Develop These Mental Qualities to Increase Your Success with Leapforce

People ask all the time for tips on how to pass the entrance exam.  I can’t tell you the answers or give you a formula to follow that will help you pass, but I can give you some ideas of the way Leapforce wants you to think about webpages.  They are looking for people who can follow detailed instructions, turn off their own biases and analyze webpages based on the guidelines you are given.

To be successful as a Leapforce agent you can’t look at the internet the same way as a casual user; you have to try to understand what the user wants to see when they issue a query, you then have to try to understand what the creator of the webpage intended to convey, then analyze how well the webpage served the user.  To do that well you have to dig deeper and think more critically than the casual user.

Here are some of what I believe to be the most important mental qualities for a Leapforce agent:

Understanding – ability to get inside the head of the user.  Probably the hardest part of evaluating search results is figuring out what the user wants when they type in a query.  Some queries are straightforward and easy to understand; others are vague or outright impossible to grasp.  How do you interpret something like this (a query I actually had to rate): “Knuckles when I was young”?  How about: “je”?  Or: “anchors tow”?  Your job is to figure out the most likely interpretation of these queries.  Sometimes it’s an individual thing and you can’t figure it out, sometimes if you play around with words a little you can find something online that is similar and may be what the user meant.  You have to use your imagination and understanding of people to try to work out these puzzles.

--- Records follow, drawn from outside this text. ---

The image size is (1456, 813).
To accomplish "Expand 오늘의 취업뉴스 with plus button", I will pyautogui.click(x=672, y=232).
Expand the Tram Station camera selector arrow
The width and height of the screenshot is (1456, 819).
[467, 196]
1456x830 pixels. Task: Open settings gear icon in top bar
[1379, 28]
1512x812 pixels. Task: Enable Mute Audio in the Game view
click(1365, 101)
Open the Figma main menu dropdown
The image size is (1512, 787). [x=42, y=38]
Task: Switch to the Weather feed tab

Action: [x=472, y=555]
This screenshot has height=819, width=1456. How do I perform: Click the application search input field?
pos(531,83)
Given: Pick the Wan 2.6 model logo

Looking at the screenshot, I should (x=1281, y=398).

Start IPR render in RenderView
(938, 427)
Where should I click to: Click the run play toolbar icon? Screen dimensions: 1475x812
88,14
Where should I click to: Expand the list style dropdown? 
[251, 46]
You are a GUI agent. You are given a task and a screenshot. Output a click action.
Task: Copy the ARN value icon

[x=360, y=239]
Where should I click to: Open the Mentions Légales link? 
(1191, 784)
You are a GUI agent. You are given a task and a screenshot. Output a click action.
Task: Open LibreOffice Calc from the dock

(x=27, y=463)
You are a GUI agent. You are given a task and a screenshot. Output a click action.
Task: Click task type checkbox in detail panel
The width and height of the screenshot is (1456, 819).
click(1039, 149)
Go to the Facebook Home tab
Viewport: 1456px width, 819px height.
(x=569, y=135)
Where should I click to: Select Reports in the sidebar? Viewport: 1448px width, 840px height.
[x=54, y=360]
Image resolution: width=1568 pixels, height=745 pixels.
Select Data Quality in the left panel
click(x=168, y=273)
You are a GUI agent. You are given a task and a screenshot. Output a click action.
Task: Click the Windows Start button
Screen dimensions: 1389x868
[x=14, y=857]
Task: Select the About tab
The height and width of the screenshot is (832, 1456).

Skepticism. Don’t trust everything you read on the internet.  You have to be skeptical about every website you visit.  Does it really have the authority to make its claims?  For instance, I was rating a page by a “Dr” about uses of an herbal supplement.  I tried to find out what kind of doctor he is, there was nothing on the site stating his qualifications or even if he really is a doctor.  If you can’t find that information, what does it say about him?  To me it says he’s not the kind of doctor we would want to take advice from.

Attention to detail.  Does the page give the user the latest information or is it outdated?  Is it about the latest version of the software or device the user is asking about? Is there something else with a similar name that is not showing up on the search results, but may be what the user wants? If the user gave very specific details in the query, do the results match exactly?

Curiosity – willingness to dig deeper to understand the query, willingness to go beyond the search results that are given to see if there is something even better.  What would happen if you search for it a slightly different way?

I hope this will help those of you about to take the exam, or those thinking about applying.  This is the way Leapforce hopes you will be thinking when you work for them.  Good luck in your efforts.